This week, my son turned seven. Choosing a present for a boy his age can be tricky: how does one compete with an iPad for his undivided attention? What kind of gifts would be good for both our children and our planet? Here are some ideas.
While my son really doesn’t think that clothes make good presents, he very much loves animals. That’s why he was delighted with his Tiger T-shirt produced by French company COQENPATE. Since its creation in 2007, COQENPATE has been producing children’s clothes and accessories from 100% organic cotton, vegetable-dyed and recycled materials. They have recently partnered with SOS – Save Our Species, an initiative led by the International Union for Conservation of Nature (IUCN), by donating a part of the company’s profits. The Save Our Species range includes apparel, school bags and pencil cases, featuring eye-catching designs of tigers, lions, sharks and other much-loved creatures that are also species protected by SOS-funded projects.
Another great company that makes sustainable clothes for active kids is Denmark’s Katvig. With its slogan ‘We take care of the earth for future veterinarians, firemen and ballerinas’, Katvig walks the talk by using organic, recycled and biodegradable materials and avoiding toxic chemicals. The company also organizes clothes-swapping parties for parents to reduce the amount of kids’ clothes going to landfill.
Do you know what a seven-year-old’s bedroom looks like? You’ve guessed it: it is messy! On any given day it can be transformed into a space station, a museum or a racetrack. Swedish brand Tellkiddo has a creative answer to the problem: recycled paper or fabric bags that are perfect for storing books, toys and laundry. Tellkiddo was started by a young mom living in Stockholm with her family full of boys – so she obviously knows the ‘time to tidy up’ drill!
However, the biggest challenge many parents are facing these days is how to get kids to play more outside and experience nature. Through its Be Out There campaign, the US National Wildlife Federation (NWF) is reconnecting kids with nature. According to NWF, the amount of time kids spend outside is alarmingly low–only minutes per day–while screen time is at an all time high (upwards of seven hours). Check out these great tips to get your kids away from the screens and into the sunshine by NWF and Good Housekeeping – from camping in the backyard to learning how to be a nature detective.
And get out there is exactly what I am going to do with my Birthday Boy right now!

§ **Problems and tasks**
A: According to the article, in what year was COQENPATE created?
B: Repeat the article word for word, starting at "While my son" and ending at "by SOS-funded projects.".

§ **Dataset entries**

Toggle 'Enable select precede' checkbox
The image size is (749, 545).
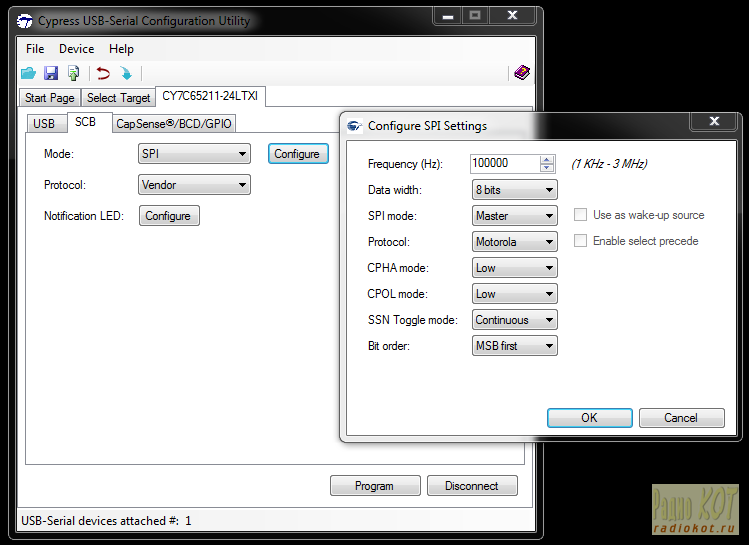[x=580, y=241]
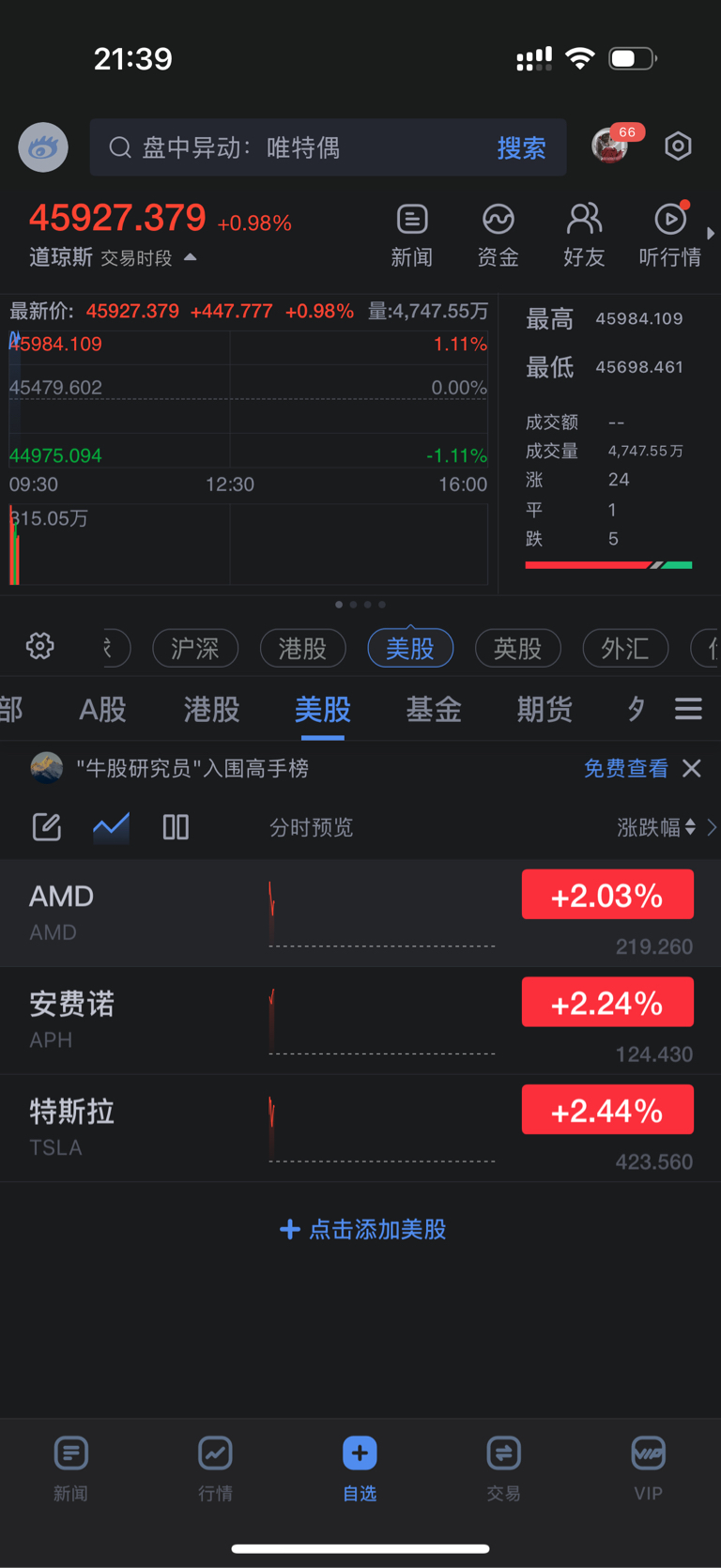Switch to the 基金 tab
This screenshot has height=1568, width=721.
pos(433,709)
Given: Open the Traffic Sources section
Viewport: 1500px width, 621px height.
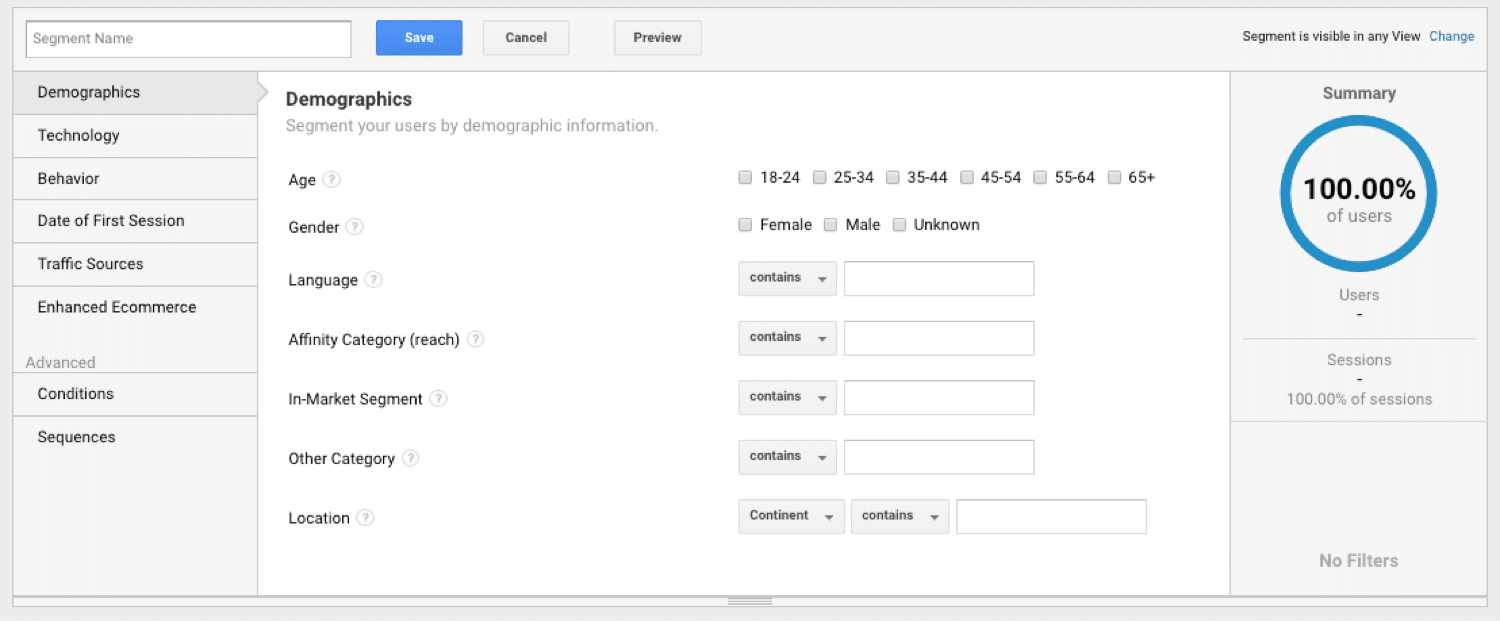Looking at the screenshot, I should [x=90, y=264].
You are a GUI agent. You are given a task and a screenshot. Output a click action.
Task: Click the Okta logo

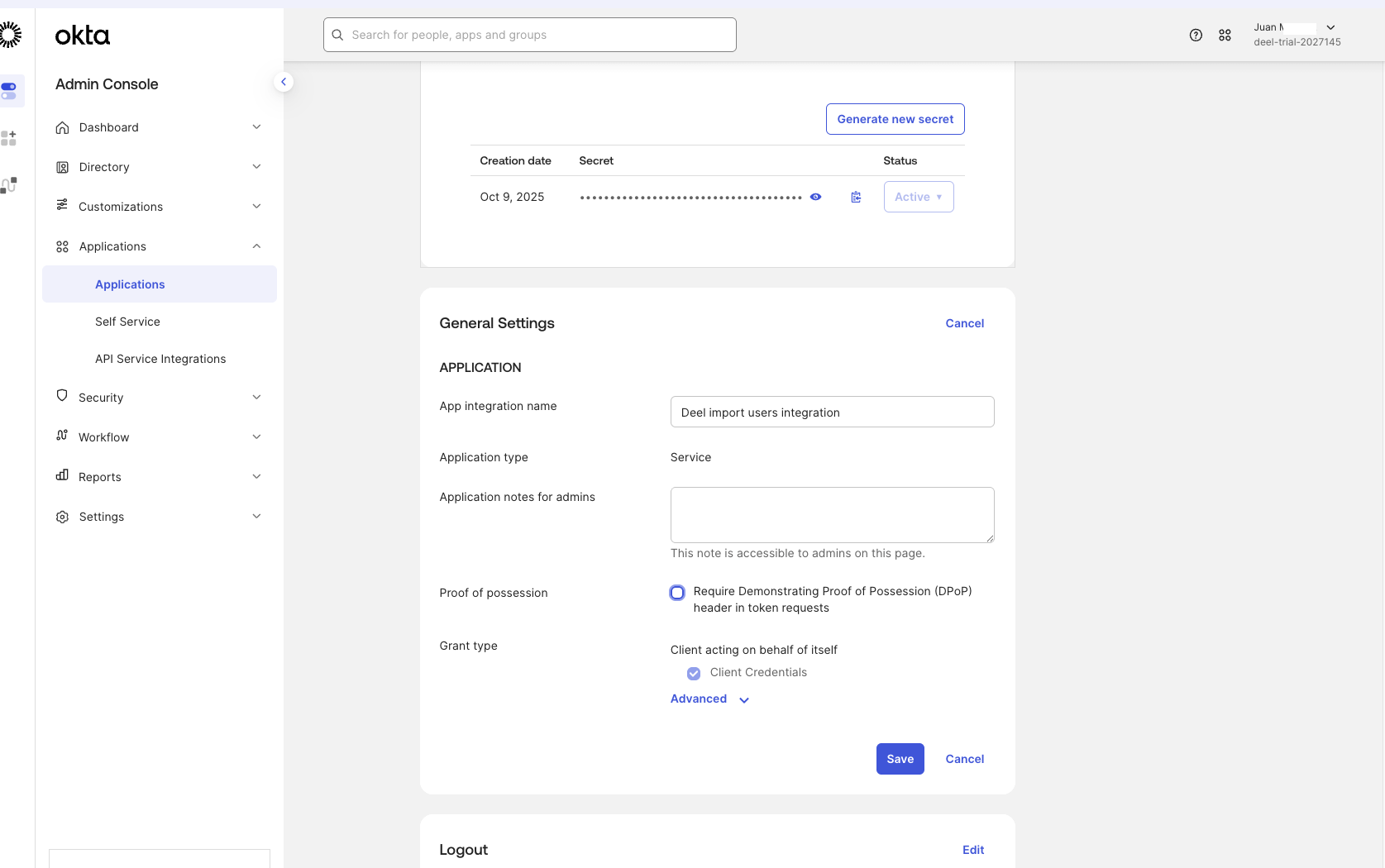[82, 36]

§ **Responses in order**
A: 2007

B:
While my son really doesn’t think that clothes make good presents, he very much loves animals. That’s why he was delighted with his Tiger T-shirt produced by French company COQENPATE. Since its creation in 2007, COQENPATE has been producing children’s clothes and accessories from 100% organic cotton, vegetable-dyed and recycled materials. They have recently partnered with SOS – Save Our Species, an initiative led by the International Union for Conservation of Nature (IUCN), by donating a part of the company’s profits. The Save Our Species range includes apparel, school bags and pencil cases, featuring eye-catching designs of tigers, lions, sharks and other much-loved creatures that are also species protected by SOS-funded projects.